In the late 1970s, Brown turned his attention to international banking where his legal and advocacy work helped to reshape South Florida’s economy. He played a role in urging the Florida Legislature to open the door to international banking in 1978. He then represented the first out-of-state bank to establish a non-Edge Act banking office in Florida.

In the 1980s, Brown was a leader in the push to change state regulations so that regional and money center banks could open full-service offices in Florida. Twenty years later, he helped convince the Legislature to change provisions that made it difficult for Florida companies to compete with offshore locations in selling life insurance and annuity products to international clients. Again, the goal was to broaden the base of the state’s economy and create new jobs. In 2006, Brown was honored by The Beacon Council, Miami-Dade’s economic development organization, for his efforts in encouraging the development of Florida as an international insurance center.

“I have been delighted with the receptiveness of the Florida Office of Financial Regulation and the state Legislature to make changes to keep the climate favorable for international business,” he says.

Today, Florida’s banking sector has been devastated by the downturn in the state’s real estate markets. “So many banks have seen the value of their loan portfolios decline,” he says. “Many will run out of capital unless there is some sort of replenishment. In my opinion, the regulators need to encourage private equity investors to step into these situations — otherwise the FDIC (Federal Deposit Insurance Corp.) will have to take them over.”

Another challenge for bankers is the increasing cost of compliance. “The U.S. regulatory framework for international banking imposes a number of monitoring and reporting obligations,” he says. “No one would argue about the need to prevent money laundering and other criminal activities, but the cost of compliance keeps rising, putting U.S. banks at a competitive disadvantage in the global market.”
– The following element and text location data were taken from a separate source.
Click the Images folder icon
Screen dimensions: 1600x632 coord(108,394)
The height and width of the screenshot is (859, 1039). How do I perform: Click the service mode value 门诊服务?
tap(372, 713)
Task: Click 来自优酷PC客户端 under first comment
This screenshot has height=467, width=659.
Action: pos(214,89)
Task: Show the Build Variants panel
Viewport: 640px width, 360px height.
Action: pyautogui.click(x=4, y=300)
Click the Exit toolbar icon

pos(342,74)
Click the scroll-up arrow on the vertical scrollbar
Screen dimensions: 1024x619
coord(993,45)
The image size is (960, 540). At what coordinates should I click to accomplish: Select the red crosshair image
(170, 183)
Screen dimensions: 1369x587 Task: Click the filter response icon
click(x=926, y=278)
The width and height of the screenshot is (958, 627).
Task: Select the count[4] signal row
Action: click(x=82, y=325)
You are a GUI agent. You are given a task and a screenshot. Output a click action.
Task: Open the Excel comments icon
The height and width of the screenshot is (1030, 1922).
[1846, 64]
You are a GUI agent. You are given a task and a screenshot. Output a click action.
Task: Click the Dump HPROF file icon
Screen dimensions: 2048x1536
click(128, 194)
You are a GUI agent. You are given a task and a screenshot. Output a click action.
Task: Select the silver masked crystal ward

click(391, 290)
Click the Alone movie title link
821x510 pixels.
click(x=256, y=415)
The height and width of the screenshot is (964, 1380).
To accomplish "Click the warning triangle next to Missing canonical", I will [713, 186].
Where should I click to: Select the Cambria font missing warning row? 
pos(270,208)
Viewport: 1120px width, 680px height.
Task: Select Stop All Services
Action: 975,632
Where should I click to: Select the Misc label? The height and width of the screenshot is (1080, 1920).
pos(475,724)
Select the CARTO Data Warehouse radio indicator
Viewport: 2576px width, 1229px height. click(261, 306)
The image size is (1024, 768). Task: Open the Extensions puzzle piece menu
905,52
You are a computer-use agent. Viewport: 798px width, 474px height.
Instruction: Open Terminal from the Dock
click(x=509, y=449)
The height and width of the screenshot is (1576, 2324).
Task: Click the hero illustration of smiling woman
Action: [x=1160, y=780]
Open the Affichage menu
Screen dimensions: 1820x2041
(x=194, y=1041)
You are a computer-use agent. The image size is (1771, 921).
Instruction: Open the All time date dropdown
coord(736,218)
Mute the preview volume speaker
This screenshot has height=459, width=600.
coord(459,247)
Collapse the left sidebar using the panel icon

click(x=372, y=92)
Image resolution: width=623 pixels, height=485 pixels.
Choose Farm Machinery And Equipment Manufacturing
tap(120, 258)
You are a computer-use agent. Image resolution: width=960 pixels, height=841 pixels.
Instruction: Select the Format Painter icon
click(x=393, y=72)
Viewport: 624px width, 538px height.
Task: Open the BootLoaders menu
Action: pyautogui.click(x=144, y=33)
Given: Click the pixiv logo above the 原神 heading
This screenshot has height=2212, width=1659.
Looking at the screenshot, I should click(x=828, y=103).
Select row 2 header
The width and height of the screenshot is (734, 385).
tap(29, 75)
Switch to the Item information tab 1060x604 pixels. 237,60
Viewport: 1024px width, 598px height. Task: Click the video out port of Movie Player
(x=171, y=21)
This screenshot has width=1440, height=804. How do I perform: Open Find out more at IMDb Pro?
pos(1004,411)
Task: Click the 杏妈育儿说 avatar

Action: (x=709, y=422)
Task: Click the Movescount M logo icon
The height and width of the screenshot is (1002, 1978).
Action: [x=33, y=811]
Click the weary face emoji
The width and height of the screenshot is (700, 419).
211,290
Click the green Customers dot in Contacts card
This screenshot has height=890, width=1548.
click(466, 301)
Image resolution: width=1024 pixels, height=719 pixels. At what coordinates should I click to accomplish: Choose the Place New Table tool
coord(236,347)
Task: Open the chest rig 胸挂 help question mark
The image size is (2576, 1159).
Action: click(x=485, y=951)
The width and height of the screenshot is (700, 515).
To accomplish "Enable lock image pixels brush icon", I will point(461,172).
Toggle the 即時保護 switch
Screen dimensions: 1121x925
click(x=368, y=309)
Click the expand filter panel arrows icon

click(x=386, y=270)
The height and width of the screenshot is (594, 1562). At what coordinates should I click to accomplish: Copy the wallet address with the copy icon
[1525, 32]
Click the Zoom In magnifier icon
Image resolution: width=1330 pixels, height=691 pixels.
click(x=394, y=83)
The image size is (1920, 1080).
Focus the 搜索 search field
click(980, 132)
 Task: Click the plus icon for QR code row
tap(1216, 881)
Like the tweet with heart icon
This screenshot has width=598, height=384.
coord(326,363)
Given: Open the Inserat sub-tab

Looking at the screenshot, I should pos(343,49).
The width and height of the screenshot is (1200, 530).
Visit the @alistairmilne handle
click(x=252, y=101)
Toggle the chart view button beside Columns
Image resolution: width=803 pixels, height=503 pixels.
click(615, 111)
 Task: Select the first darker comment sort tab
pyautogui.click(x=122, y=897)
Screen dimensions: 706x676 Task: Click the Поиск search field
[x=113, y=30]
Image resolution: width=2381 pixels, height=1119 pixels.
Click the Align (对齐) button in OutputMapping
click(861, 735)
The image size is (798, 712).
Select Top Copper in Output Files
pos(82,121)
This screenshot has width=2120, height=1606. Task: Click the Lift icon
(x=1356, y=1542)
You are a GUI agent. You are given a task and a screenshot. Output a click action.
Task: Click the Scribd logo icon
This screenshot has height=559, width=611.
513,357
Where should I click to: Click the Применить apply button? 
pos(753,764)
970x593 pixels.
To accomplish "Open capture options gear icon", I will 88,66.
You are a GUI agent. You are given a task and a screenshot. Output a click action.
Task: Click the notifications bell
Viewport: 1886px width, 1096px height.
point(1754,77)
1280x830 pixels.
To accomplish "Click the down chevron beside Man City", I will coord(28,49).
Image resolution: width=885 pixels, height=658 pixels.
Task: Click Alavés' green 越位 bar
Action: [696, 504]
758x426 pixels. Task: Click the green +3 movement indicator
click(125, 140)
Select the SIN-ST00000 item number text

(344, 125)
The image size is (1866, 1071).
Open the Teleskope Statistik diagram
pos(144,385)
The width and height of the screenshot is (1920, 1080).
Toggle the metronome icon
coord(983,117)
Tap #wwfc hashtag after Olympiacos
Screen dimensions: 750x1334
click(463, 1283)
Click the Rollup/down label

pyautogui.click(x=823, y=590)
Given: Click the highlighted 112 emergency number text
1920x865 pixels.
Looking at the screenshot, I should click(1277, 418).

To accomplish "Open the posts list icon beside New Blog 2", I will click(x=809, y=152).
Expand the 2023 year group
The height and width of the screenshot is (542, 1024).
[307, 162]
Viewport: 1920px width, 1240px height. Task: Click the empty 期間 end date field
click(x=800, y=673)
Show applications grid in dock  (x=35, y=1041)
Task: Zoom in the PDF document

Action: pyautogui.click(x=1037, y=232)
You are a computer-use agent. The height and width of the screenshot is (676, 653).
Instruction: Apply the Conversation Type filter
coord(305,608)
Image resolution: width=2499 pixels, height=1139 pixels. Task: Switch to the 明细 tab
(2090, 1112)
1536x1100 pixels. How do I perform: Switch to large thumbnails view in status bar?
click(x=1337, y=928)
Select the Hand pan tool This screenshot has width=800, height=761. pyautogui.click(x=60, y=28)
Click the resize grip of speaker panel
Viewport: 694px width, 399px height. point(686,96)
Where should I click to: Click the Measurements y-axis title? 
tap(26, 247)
Through the years, Brown has also played a key management role in the development of Shutts & Bowen, while building the financial services industry practice. During his term as chairman of the Executive Committee, the firm has grown from fewer than 35 lawyers based in Miami to 225 lawyers located in six offices throughout the state. “I consider myself most fortunate,” he says. “I greatly enjoy the practice of law and participation in the management of a major Florida law firm.”

In serving his clients and participating in the management of the firm, Brown continues to put in long hours. To relax, he and his wife Melanie take their two sons to the Keys, where Brown enjoys boating and windsurfing.

Reflecting on his career, Brown says, “For me, one of the best parts of practicing law is the creative process; Finding innovative, workable solutions to clients’ problems keeps things fun. In this field, there is always a new challenge.”